Revision history for this message
Ben Romer (bromer) wrote :

GEdit has Edit->Delete, and is an undoable action, but still gets the ISO No symbol. This is incorrect given this new definition about what GTK_EDIT_DELETE is supposed to mean, but how would this be corrected? What would we change the stock icon to for the trash can to be displayed?

Further, if I enable the Delete action in Nautilus, I get the ISO No symbol and not the minus sign, meaning that even the shell has it wrong.

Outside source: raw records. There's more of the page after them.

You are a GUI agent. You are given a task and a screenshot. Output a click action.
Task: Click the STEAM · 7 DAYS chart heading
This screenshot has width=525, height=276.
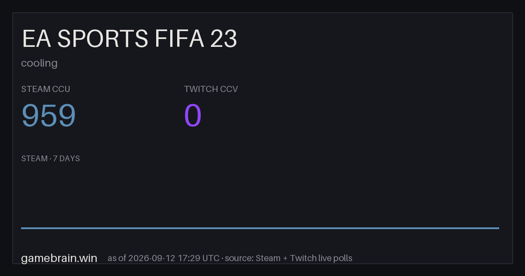click(x=50, y=159)
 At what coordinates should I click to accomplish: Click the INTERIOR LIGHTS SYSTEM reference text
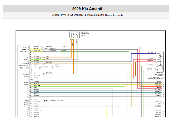(x=54, y=101)
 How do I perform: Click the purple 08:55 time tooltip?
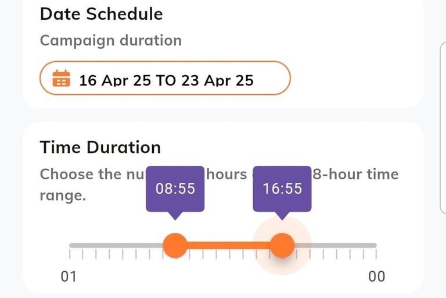click(175, 189)
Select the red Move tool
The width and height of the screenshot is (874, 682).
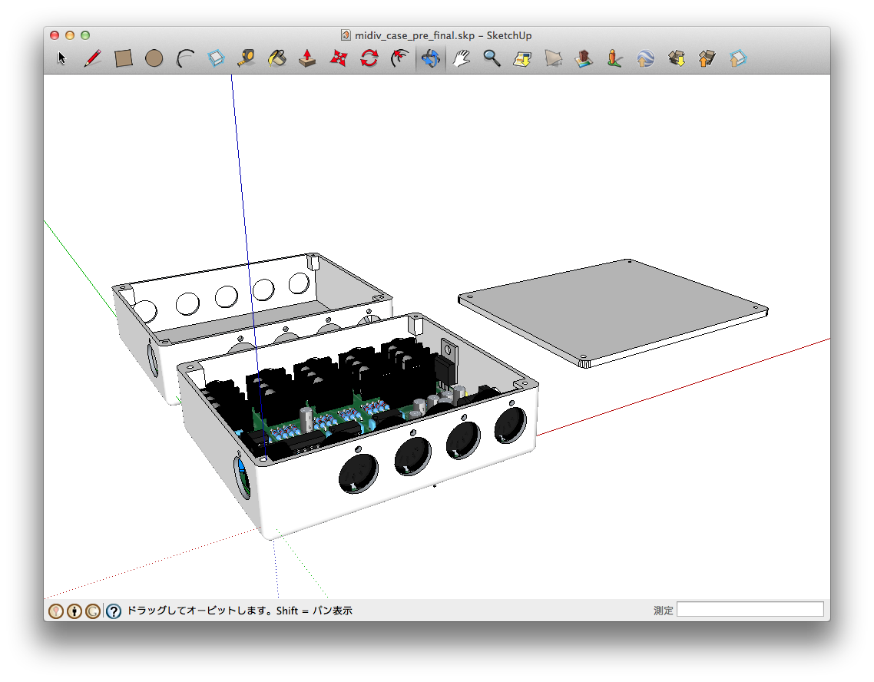coord(339,58)
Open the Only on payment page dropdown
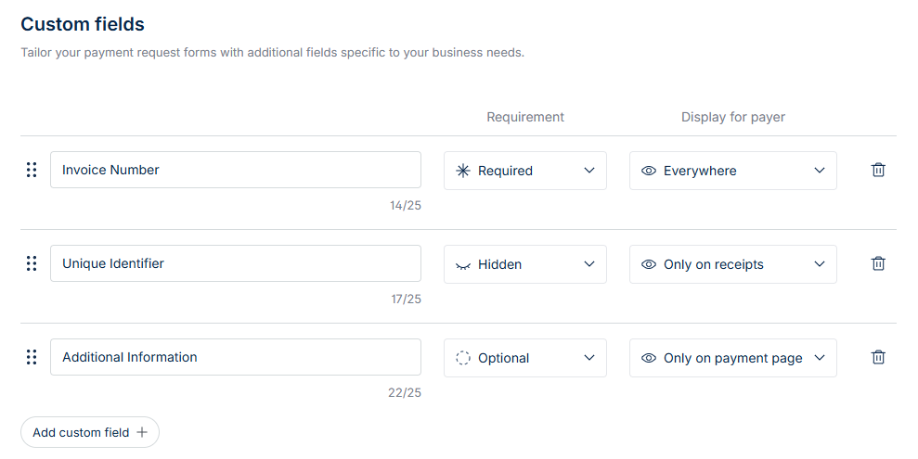 pyautogui.click(x=733, y=358)
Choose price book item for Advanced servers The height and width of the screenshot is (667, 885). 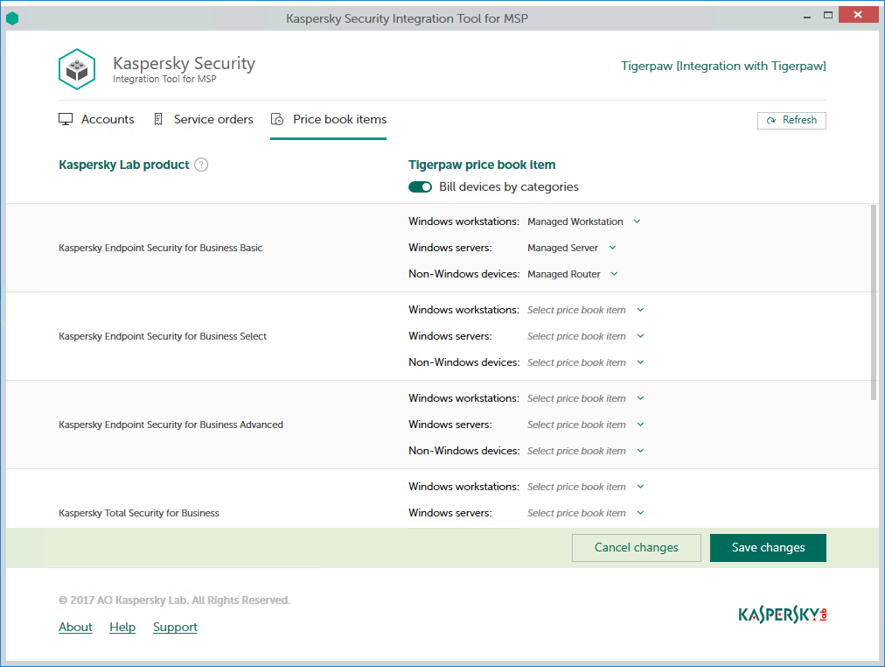tap(584, 425)
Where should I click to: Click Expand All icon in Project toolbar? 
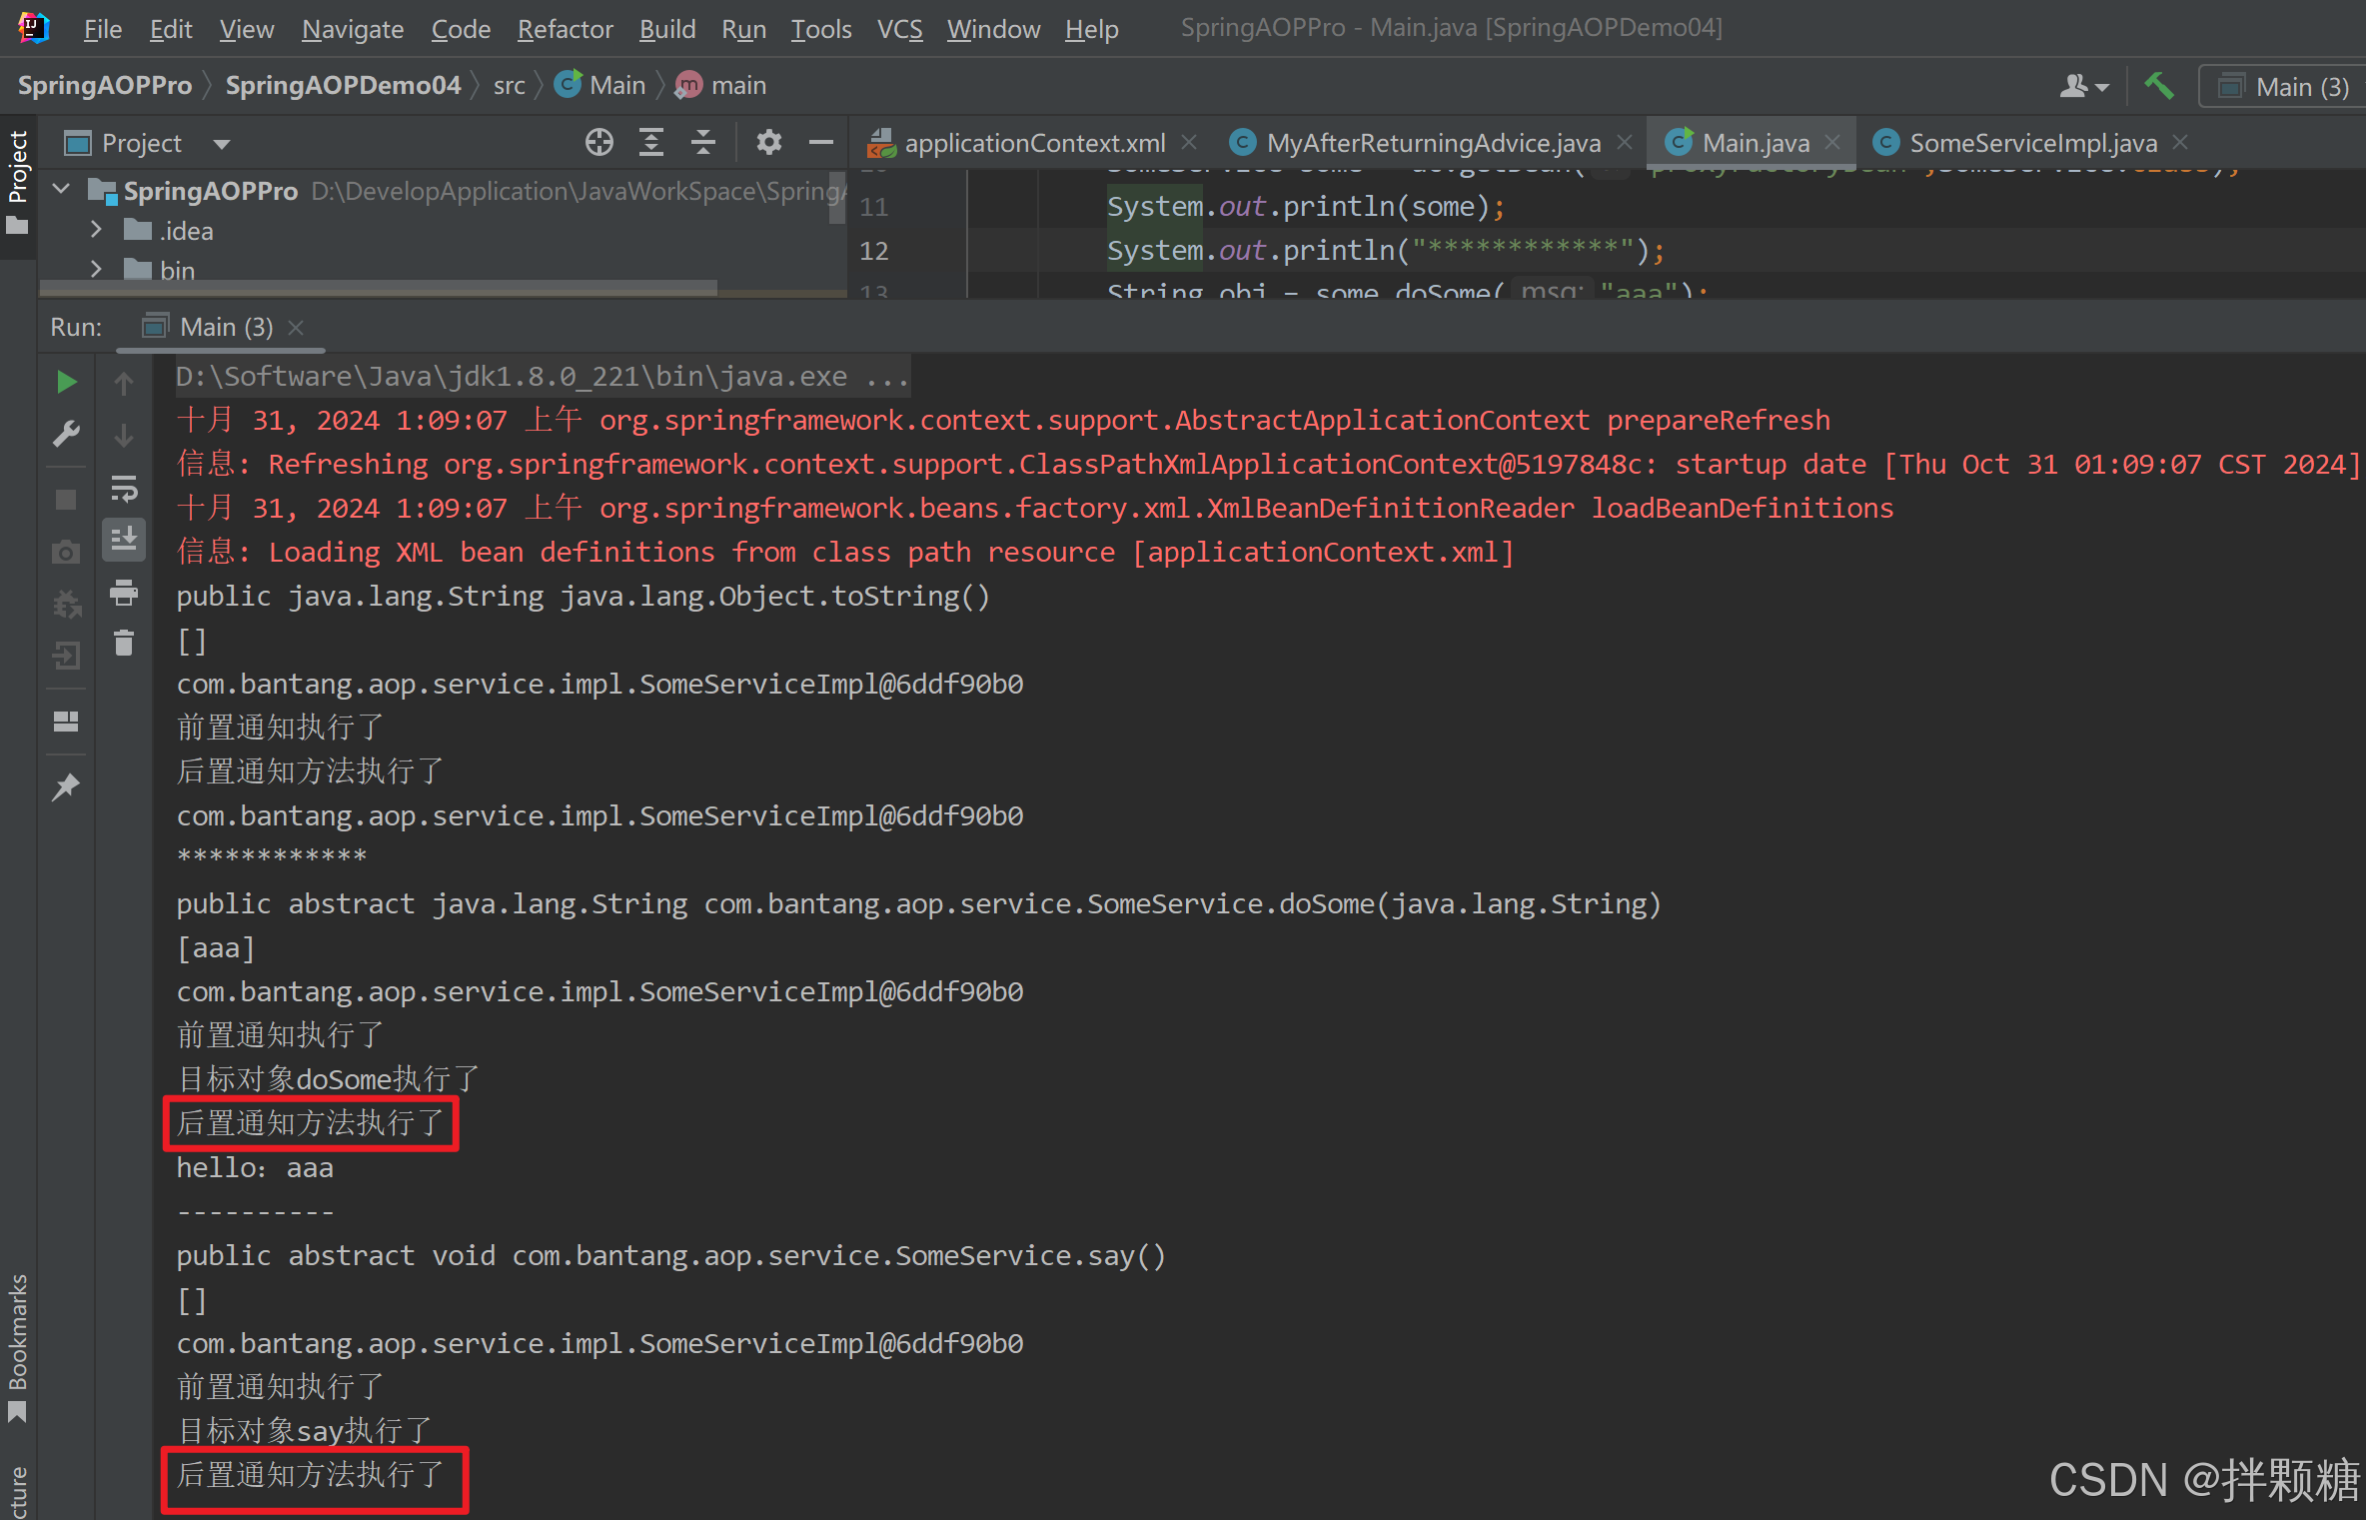tap(650, 143)
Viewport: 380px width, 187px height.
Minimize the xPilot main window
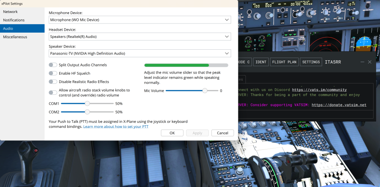click(x=363, y=62)
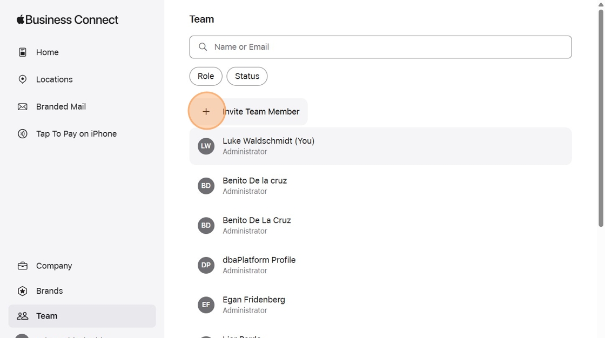Click the Home icon in sidebar
The width and height of the screenshot is (605, 338).
(22, 52)
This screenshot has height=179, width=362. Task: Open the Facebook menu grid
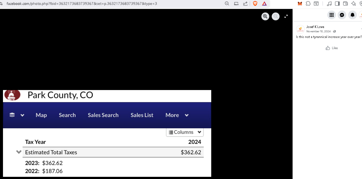pyautogui.click(x=331, y=15)
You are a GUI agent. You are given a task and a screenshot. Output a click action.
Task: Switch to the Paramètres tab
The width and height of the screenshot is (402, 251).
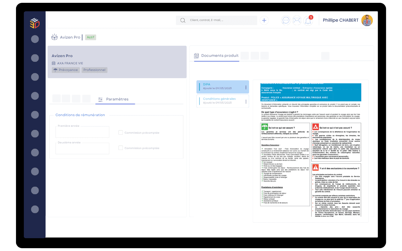pos(115,99)
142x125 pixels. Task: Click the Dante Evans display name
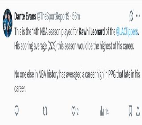point(25,16)

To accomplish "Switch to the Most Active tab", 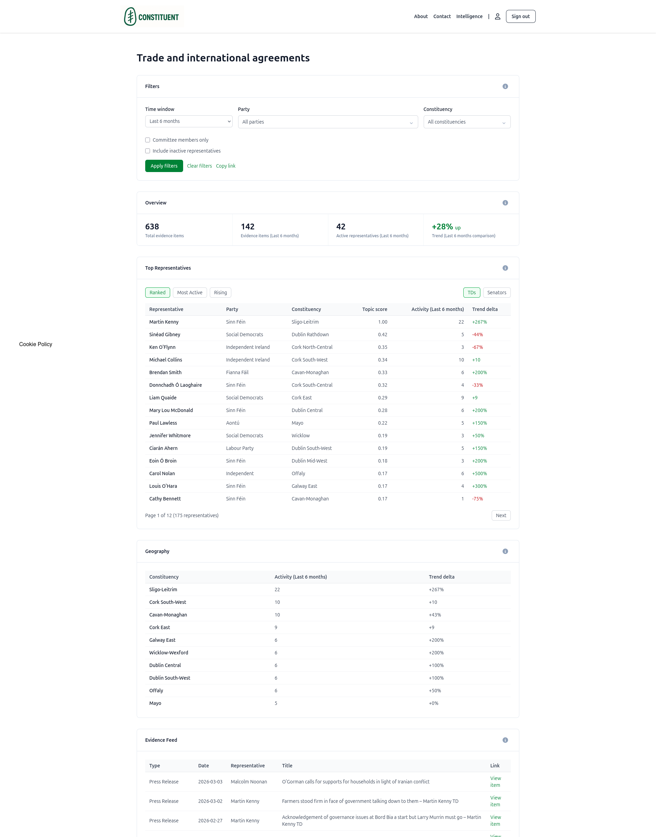I will 190,292.
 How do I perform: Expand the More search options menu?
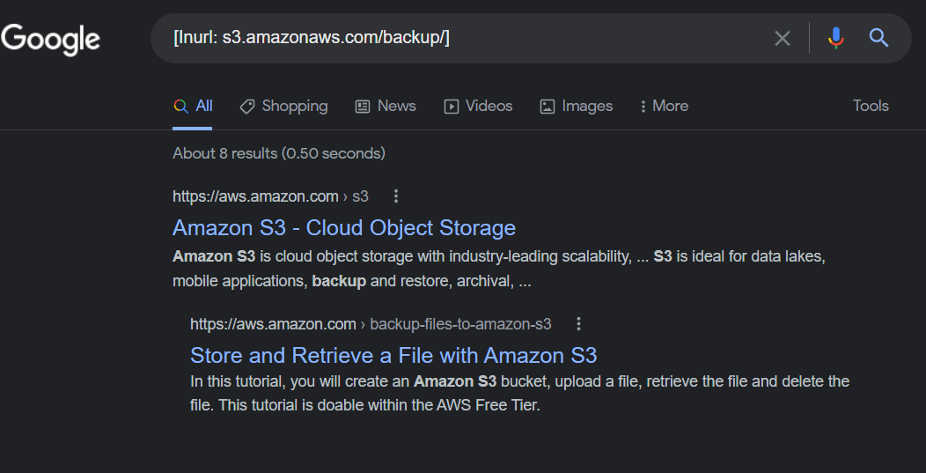click(665, 107)
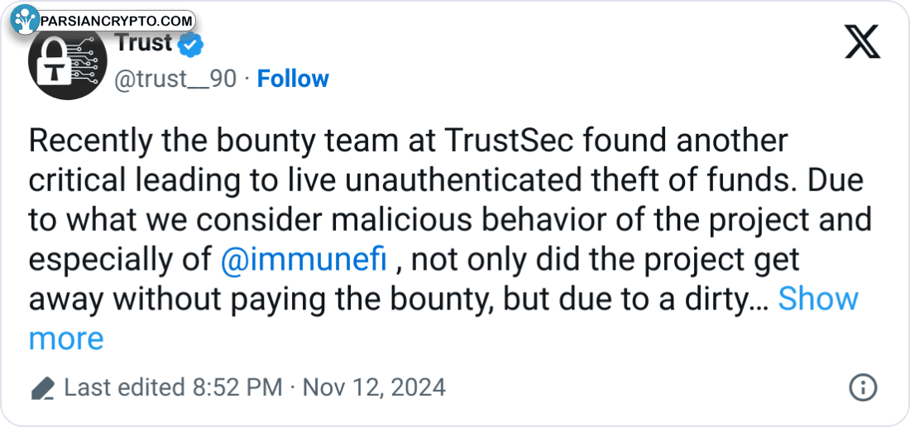
Task: Click the @trust__90 handle
Action: click(174, 79)
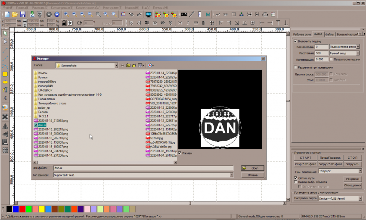This screenshot has height=220, width=366.
Task: Switch to the 'Файлы' tab
Action: tap(330, 34)
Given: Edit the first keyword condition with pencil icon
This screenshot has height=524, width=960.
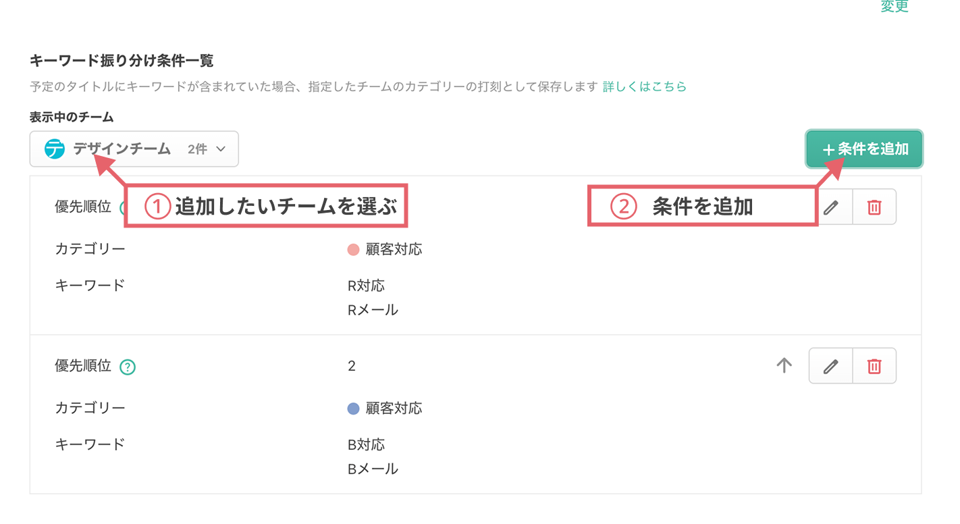Looking at the screenshot, I should coord(831,207).
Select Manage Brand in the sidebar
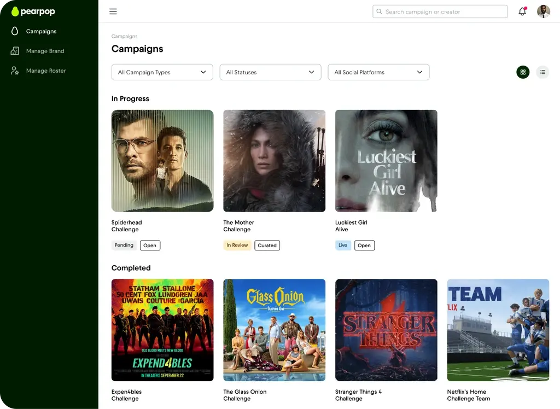 point(45,51)
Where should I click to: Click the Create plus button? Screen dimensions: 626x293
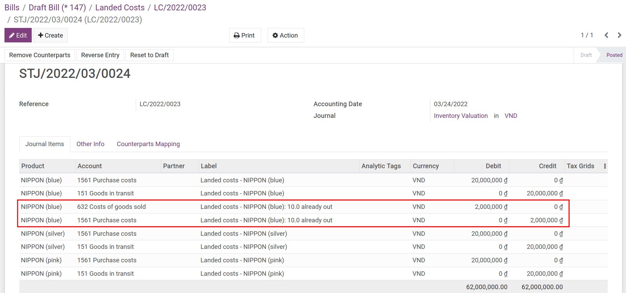(50, 35)
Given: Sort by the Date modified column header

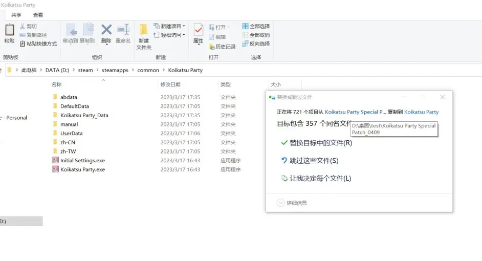Looking at the screenshot, I should pyautogui.click(x=170, y=84).
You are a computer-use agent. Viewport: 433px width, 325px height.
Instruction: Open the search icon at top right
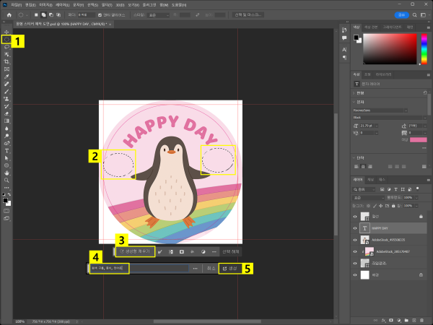click(x=413, y=14)
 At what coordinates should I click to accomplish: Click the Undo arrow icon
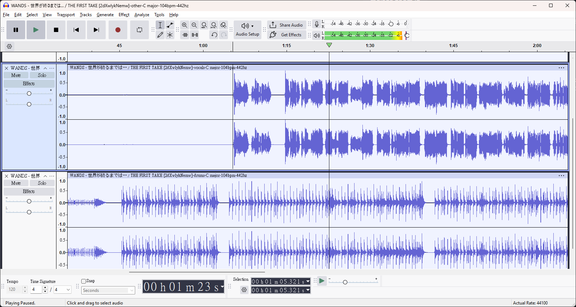[214, 35]
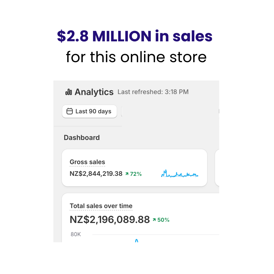Toggle the Gross sales metric card
The height and width of the screenshot is (274, 274).
(x=134, y=167)
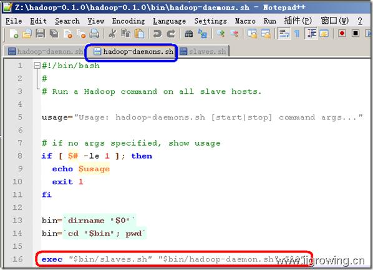Click the Print icon in the toolbar
This screenshot has height=270, width=373.
(94, 34)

This change of meaning was not well thought out and I question the sanity of telling every application developer that GTK_EDIT_DELETE doesn't actually mean "delete". Does it really make sense to require a patch and rebuild of *every*single*app* that uses it because someone decided that they wanted to change the semantics of the word "delete"? And GTK_LIST_REMOVE is inappropriate for text and anything else that isn't a list, so what are we to use then?

Suggestions:

Take this change and put it to a general vote, with the icon team getting one vote, and every single app developer affected by this change one vote. A simple "Should the use of GTK_EDIT_DELETE imply reversability?" yea or nay vote should work.

Or, leave GTK_EDIT_DELETE alone, and in the next version of GTK, introduce a GTK_EDIT_UNDOABLE_DELETE that has the new semantics, and *request* developers to switch to the new one for undoable deletes. Link GTK_EDIT_DELETE to the minus sign and GTK_EDIT_UNDOABLE_DELETE to the trash can.

Or, in the next version of GTK, make GTK_EDIT_DELETE obsolete, and replace it with some other constants like GTK_UNDOABLE_DELETE and GTK_PERMANENT_DELETE to force developers to use the new semantics.

In any case, you really ought to put the trash icon back in for the current release, as the ISO No symbol is completely inappropriate for the act of deletion in any context, undoable or not, and is graphically inconsistent with the icon *currently* displayed for GTK_UNDELETE. I suppose the icon is meant as a "don't use" hint for developers who are using the Humanity theme during development, but the correct way to tell them is to deprecate or obsolete the constant for it.

Also: is there a bug tracker on the GNOME website that those of us who feel strongly about this issue should be following? The GIT patch link in comment 14 above appears to be invalid now, and I'd like to actually participate in the discussion, if possible.